Here is something else [recent] on the green flash.
http://antwrp.gsfc.nasa.gov/apod/ap040321.html
I noticed this at the grocery store. If you take an imperfect cylinder, such as a typical bottle found in the food cabinet or refrigerator, a coke bottle or a mayonnaise jar for example, and place it so that it can roll on the moving conveyor belt at the check out stand, if the belt is running continuously the bottle mostly just rolls and stays in place, but if you have chosen your bottle correctly, it can also move slowly in the direction opposite to that of the moving belt. It can even get a quick bump and take off relatively quickly. I really annoy checkers.
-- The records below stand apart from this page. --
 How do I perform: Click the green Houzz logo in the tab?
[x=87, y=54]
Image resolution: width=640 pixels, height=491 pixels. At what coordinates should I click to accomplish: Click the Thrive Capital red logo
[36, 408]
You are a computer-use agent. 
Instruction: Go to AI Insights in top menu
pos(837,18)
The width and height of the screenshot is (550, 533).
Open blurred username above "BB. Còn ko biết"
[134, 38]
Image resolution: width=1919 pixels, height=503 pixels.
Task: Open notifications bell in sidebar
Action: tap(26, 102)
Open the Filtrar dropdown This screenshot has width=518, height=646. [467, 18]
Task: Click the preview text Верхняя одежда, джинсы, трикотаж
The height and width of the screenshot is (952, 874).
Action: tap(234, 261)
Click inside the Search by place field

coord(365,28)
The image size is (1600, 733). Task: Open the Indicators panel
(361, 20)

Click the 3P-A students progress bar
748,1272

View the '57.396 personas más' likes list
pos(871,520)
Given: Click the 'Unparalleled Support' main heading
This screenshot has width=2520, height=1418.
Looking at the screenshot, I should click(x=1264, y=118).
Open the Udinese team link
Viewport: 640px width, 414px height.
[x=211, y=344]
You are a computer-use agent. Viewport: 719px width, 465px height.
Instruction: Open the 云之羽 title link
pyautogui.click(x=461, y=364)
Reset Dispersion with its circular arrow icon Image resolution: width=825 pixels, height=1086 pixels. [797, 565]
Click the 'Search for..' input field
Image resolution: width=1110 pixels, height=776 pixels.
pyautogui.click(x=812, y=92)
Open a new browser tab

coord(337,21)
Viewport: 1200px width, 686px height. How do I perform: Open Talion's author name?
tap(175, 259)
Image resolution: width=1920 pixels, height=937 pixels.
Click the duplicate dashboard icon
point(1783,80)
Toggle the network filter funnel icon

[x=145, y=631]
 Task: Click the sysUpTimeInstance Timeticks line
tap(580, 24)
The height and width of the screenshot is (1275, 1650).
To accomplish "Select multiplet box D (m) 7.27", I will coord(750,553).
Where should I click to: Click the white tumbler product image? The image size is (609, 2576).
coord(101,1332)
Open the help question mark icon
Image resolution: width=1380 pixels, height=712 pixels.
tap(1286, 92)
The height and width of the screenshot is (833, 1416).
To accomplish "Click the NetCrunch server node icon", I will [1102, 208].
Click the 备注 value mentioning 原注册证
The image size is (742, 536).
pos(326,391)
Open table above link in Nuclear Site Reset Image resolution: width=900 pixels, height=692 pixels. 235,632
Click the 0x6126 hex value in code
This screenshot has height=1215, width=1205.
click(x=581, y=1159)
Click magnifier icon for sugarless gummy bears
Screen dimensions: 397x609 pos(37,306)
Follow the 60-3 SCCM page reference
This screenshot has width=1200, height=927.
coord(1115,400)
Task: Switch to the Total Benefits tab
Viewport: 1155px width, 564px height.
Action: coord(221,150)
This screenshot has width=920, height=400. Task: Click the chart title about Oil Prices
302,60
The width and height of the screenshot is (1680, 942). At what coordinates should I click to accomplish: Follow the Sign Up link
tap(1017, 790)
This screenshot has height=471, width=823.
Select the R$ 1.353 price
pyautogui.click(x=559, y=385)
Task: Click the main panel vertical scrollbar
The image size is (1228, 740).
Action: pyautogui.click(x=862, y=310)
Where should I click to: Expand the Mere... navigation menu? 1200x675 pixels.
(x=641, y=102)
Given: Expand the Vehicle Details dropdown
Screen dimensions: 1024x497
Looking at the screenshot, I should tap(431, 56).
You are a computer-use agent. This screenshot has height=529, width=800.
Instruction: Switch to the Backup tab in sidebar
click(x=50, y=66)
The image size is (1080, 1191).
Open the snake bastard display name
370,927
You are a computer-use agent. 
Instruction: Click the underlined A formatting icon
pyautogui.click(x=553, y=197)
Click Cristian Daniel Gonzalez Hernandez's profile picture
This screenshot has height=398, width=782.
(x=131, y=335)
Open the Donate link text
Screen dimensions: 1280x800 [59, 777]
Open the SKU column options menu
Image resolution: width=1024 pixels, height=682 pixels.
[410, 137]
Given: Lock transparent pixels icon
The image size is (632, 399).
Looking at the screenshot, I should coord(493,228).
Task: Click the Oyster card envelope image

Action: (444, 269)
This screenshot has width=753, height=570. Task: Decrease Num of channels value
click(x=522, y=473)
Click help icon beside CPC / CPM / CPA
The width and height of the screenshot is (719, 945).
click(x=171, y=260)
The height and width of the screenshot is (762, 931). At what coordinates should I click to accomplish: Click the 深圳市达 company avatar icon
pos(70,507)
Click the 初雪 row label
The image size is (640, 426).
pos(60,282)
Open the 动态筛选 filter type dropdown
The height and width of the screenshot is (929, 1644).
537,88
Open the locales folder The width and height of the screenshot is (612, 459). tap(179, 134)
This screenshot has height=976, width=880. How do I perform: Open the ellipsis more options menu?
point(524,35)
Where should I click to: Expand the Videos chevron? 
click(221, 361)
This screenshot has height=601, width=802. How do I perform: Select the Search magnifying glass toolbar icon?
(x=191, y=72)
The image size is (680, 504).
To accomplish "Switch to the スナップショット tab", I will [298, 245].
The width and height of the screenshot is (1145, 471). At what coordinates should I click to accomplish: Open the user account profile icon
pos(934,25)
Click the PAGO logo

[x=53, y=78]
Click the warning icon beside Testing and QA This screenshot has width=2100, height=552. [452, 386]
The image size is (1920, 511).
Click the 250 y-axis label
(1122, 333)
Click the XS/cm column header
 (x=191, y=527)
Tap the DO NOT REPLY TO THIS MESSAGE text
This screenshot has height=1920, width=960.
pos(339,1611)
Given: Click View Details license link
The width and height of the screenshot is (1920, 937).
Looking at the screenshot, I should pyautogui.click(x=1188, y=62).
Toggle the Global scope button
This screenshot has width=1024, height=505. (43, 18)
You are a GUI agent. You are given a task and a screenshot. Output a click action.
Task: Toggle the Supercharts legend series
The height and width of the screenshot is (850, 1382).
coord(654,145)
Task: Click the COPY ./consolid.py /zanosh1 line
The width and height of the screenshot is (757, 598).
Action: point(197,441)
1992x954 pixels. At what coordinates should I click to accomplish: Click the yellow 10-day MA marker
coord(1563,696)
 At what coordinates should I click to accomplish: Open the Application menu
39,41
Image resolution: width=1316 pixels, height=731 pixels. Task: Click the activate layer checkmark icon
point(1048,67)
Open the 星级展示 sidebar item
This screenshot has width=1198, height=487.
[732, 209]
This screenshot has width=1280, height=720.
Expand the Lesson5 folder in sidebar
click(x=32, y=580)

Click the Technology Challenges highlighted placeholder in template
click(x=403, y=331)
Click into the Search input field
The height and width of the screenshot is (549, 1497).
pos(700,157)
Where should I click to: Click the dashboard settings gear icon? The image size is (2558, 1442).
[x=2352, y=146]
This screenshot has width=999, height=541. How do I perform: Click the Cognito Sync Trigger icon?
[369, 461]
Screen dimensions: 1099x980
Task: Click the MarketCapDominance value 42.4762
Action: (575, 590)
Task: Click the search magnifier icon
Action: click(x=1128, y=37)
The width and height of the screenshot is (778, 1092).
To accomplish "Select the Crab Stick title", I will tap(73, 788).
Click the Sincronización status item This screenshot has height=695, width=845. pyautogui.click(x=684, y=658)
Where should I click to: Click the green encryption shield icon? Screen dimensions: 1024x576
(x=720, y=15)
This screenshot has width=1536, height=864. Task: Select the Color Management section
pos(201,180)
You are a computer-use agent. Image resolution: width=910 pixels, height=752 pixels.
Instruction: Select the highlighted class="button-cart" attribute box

This happened to Tsunami while she was cooking a chicken dinner. She was using a large Pyrex casserole dish, perhaps 8" X 16" X 2", to prepare some chicken. I don't remember exactly why, but she ended up placing the dish on the stove top to finish cooking the piecemeal bird. Note that we have the solid cook top type of stove with embedded heating elements; so the top of the stove is completely smooth. So, we have about two thirds of the dish over the heat and the remaining third of the dish, the ends, over no heat. The dish shattered spontaneously with surprising force. To me it sounded like baseball crashing through the kitchen window. Glass was everywhere. The dish had actually blown apart with an explosive-like force.

I should have seen this one coming.
When I was a young lad of 18 or so I spent a lot of time driving a dune buggy on the LA freeways. The buggy had a fiberglass body, small, narrow front tires, and beefy wide rear tires that were good for any off road venture; anytime...pretty much your classic 70's, canary yellow dune buggy. One night I was on the freeway driving home from work when I felt a funny and significant wobble. It did get my attention but this was not really unusual since the roads can sometimes have ruts, fractures, or ridges that have much the same effect on light vehicles. I noticed this sensation briefly a few more times and then forgot all about it. Maybe ten minutes later while cruising along at about 60 mph I felt a hard bump. This time I knew something was wrong. I pulled over and checked the tires, and I kid you not, there were no lug nuts holding on the passenger rear wheel. The lug bolts had all sheared off flush with the drum. When the buggy came to a stop the rim had wandered away from the drum by about 1/2" and was just balancing on the center axle. The weight of the vehicle had apparently held it in place. That's all that I know for sure.
The sodium acetate, supersaturated solution demo is quite cool to see. I think it is about 180 grams of sodium acetate salt put into 100 grams of water. Heat until just before boiling and make sure the salt completely dissolves. Let stand until cool. Then drop a pinch of sodium acetate salt into the solution and watch the entire vessel of liquid turn solid in about 5 seconds. It is quite dramatic. I used to do this using our microwave which smelled like acetic acid forevermore.
Edit: You can get sodium acetate salt from your local pharmacist. The same solution can be used over and over again; just keep some salt on the side for future demos. The saturation level of the solution is critical...I will get the exact amount later if no one else knows. It was either 140 or 180 grams to 100 grams of water...as I remember.